:: Material shown

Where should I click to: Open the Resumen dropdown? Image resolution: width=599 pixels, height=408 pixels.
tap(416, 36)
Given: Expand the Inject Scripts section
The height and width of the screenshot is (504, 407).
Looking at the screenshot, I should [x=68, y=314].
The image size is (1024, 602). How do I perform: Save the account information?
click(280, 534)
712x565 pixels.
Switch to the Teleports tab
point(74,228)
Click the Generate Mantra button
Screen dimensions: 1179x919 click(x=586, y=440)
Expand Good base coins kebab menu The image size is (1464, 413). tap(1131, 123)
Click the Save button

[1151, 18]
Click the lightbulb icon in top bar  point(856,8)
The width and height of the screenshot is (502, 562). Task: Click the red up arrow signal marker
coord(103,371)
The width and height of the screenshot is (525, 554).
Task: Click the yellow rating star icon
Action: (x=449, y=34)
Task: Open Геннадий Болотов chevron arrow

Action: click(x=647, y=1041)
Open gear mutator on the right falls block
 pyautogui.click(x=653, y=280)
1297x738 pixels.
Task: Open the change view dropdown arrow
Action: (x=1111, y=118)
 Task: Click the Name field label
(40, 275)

::::

## [The task]
Your task is to set down only the lines that run from the opening of the listing to the line with "Expand Good base", both ends included, each unchanged.

## [Response below]
Where should I click to: Open the Resumen dropdown? Image resolution: width=599 pixels, height=408 pixels.
tap(416, 36)
Given: Expand the Inject Scripts section
The height and width of the screenshot is (504, 407).
Looking at the screenshot, I should [x=68, y=314].
The image size is (1024, 602). How do I perform: Save the account information?
click(280, 534)
712x565 pixels.
Switch to the Teleports tab
point(74,228)
Click the Generate Mantra button
Screen dimensions: 1179x919 click(x=586, y=440)
Expand Good base coins kebab menu The image size is (1464, 413). tap(1131, 123)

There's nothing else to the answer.